Fachleute wie Kalischer haben für Vorgänge wie den jüngsten Wall-Street-Schock wenig Verständnis: "Solche Ereignisse schaden dem Wertpapiermarkt insgesamt, weil sie Vertrauen zerstören. Ich halte das für eine Schwäche eines Börsensystems."
In Deutschland könnten derart starke Kursausschläge aufgrund möglicherweise fehlerhafter Handelsaufträge allerdings nicht vorkommen, ist sich Kalischer sicher. Frank Herkenhoff, Sprecher der Deutschen Börse in Frankfurt, bestätigt dies: "Irrtümliche Orders kommen vor, aber nie in diesem Ausmaß - und sie werden sofort rückabgewickelt."

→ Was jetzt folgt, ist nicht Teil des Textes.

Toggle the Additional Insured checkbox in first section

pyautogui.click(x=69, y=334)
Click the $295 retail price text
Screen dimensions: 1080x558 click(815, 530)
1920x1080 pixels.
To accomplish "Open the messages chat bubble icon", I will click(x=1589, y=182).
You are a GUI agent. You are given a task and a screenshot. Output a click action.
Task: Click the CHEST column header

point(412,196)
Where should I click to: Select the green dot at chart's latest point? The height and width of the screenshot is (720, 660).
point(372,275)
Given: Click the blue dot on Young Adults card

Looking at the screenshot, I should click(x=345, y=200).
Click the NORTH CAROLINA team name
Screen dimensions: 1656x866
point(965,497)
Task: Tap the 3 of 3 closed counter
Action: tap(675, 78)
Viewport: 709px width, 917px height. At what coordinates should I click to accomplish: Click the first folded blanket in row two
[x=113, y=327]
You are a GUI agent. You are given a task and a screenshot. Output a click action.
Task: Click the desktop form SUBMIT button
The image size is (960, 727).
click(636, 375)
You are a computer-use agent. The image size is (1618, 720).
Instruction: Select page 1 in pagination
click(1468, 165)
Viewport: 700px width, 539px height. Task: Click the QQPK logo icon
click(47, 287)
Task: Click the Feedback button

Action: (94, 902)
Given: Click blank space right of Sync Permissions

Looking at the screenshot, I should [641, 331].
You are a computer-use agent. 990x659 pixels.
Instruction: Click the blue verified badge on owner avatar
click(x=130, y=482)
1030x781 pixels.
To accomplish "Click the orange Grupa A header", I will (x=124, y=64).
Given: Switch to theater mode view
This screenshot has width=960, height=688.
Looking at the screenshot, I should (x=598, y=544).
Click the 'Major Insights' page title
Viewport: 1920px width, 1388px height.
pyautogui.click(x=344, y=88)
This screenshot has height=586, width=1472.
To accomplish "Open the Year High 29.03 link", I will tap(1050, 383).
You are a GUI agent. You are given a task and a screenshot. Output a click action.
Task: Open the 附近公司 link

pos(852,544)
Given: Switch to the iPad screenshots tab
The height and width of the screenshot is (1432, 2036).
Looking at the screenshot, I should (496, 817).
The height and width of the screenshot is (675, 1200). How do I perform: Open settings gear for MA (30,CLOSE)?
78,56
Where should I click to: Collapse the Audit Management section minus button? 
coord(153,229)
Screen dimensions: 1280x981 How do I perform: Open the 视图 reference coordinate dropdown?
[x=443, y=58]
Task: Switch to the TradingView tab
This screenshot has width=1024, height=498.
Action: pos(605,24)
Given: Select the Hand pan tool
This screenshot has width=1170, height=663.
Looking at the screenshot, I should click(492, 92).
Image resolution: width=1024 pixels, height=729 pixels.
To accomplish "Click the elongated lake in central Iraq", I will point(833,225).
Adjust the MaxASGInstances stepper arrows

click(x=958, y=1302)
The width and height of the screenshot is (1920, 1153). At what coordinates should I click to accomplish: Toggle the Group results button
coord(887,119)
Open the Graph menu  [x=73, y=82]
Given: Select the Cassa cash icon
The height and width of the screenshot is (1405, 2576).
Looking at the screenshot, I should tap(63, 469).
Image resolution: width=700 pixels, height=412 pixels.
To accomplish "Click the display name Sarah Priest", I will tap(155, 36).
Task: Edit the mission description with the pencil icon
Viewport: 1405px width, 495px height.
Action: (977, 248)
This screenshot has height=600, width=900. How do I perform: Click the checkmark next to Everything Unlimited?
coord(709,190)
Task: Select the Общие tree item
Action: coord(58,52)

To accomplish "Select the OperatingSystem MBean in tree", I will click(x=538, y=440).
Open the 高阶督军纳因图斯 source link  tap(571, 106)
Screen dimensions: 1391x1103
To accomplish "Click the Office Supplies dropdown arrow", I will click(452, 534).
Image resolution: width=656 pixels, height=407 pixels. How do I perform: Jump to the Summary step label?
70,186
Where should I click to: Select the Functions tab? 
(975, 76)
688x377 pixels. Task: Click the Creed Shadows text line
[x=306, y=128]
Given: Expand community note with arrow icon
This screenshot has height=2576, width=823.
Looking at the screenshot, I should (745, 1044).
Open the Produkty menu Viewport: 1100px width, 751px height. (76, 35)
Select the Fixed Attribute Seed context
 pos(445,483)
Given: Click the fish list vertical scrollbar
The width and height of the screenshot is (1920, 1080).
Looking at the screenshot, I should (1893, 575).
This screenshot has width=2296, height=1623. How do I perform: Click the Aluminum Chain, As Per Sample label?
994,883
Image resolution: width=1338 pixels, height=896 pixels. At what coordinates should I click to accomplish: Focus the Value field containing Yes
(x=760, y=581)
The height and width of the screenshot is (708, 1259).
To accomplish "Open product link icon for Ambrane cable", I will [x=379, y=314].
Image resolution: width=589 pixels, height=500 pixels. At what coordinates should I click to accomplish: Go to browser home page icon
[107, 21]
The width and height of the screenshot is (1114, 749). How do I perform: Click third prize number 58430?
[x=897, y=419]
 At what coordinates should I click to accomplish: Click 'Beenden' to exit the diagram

Die richtige Geldanlage in Zeiten der Euro-Krise
In Deutschland gibt es "Leitplanken" für die Aktienkurse
Eine Reihe von Sicherheitsmaßnahmen verhindere unbeabsichtigte Kursausreißer, so Herkenhoff. Unter anderem würden für jede Aktie aufgrund statistisch ermittelter Schwankungsbreiten bestimmte Preisspannen festgelegt. "Wenn der Preis über diese Leitplanken hinausgeht, wird das Papier automatisch für etwa 30 Sekunden vom Handel ausgesetzt." Innerhalb dieser Zeit hätten die Händler die Gelegenheit, ihre Orders zu überprüfen.
Tatsächlich gewollte Kursbewegungen, selbst wenn sie extreme Dimensionen annehmen, werden dadurch aber nicht unmöglich: Am 28. Oktober 2008, als die Volkswagen-Stammaktie innerhalb von Stunden ihren Kurs auf mehr als 1000 Euro praktisch verdoppelte, habe es 46 dieser Handelsunterbrechungen gegeben.
Zu dem Absturz der US-Börse habe aber die ohnehin große Nervosität am Markt wegen der Schuldenkrise erheblich beigetragen, sagt Intelmann: "Jetzt geht die Angst um, nach Griechenland könnten weitere Länder unter Druck kommen."
Der Frankfurter Börsenhändler Dirk Müller, der als "Dirk of the DAX" in den Medien bekannt wurde, sieht in dem blitzartigen Rücksetzer gar den Beginn des großen Ausverkaufs am Aktienmarkt, vor dem er bereits seit vielen Monaten warnt.